### Problem details
Reproduce, exactly, the lines of the material below from the line containing "Task: Click the" through the line containing "Image resolution: width=1024", with both end lines included and nothing else.

### Recorded data
Segment Open

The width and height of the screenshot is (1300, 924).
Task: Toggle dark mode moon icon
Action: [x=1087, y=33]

Segment Closed
Segment Open

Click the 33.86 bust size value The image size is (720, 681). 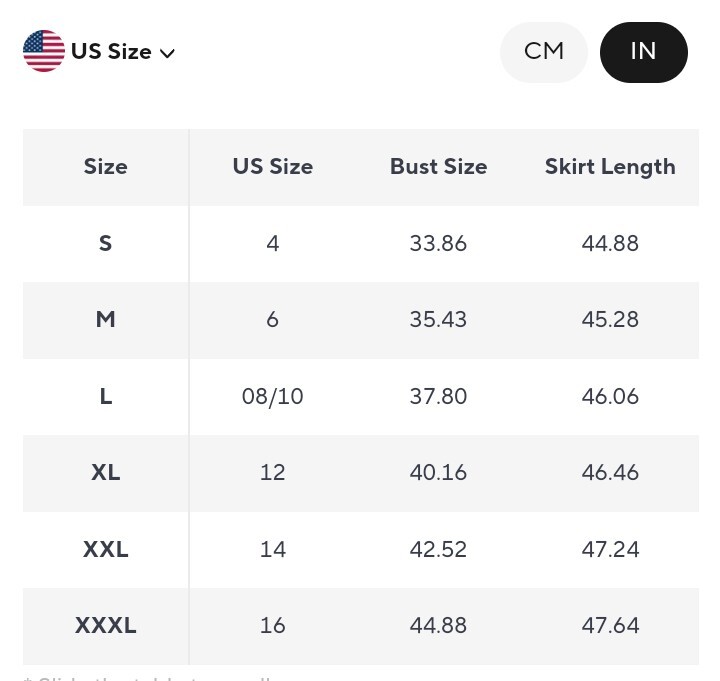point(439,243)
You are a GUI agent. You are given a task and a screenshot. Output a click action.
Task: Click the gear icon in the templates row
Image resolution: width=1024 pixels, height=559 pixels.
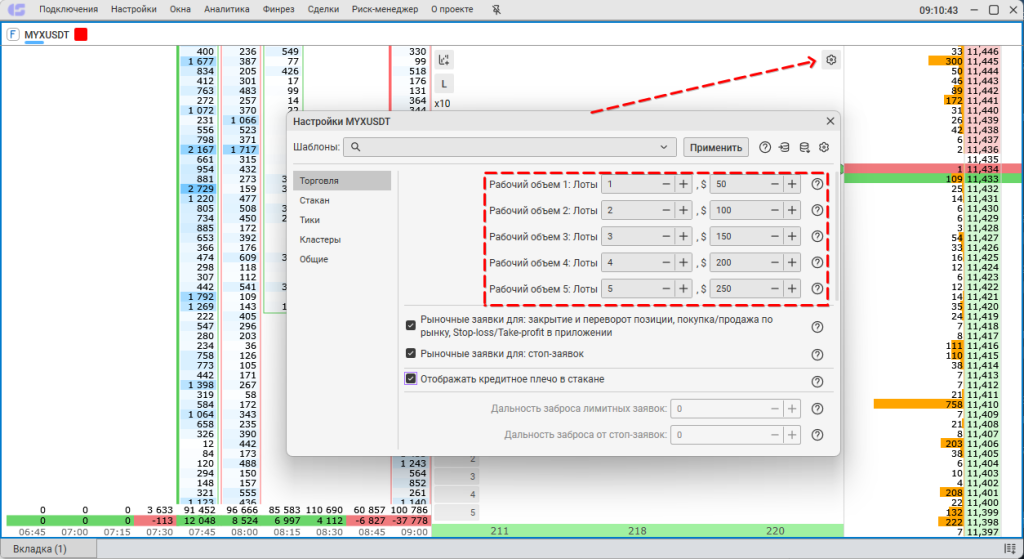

Segment Closed
Segment Open

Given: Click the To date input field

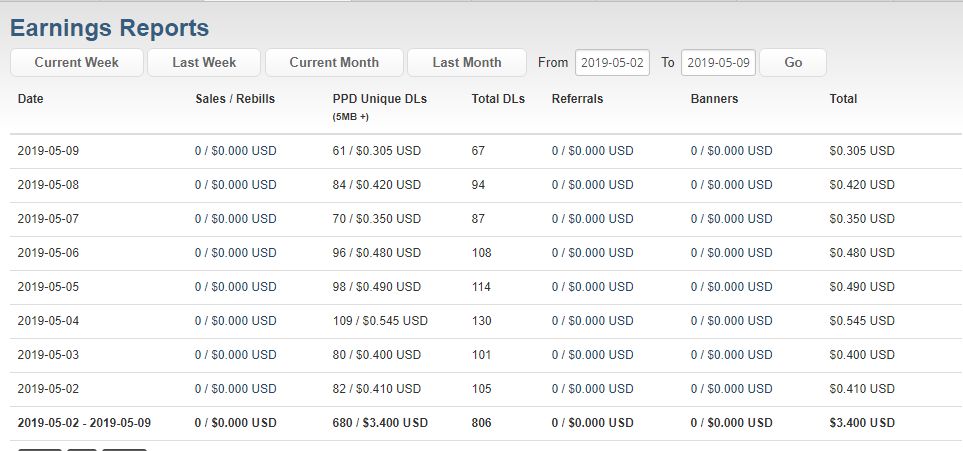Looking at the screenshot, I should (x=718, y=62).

Segment Closed

### Response
Task: Click the gear icon in the templates row
Image resolution: width=1024 pixels, height=559 pixels.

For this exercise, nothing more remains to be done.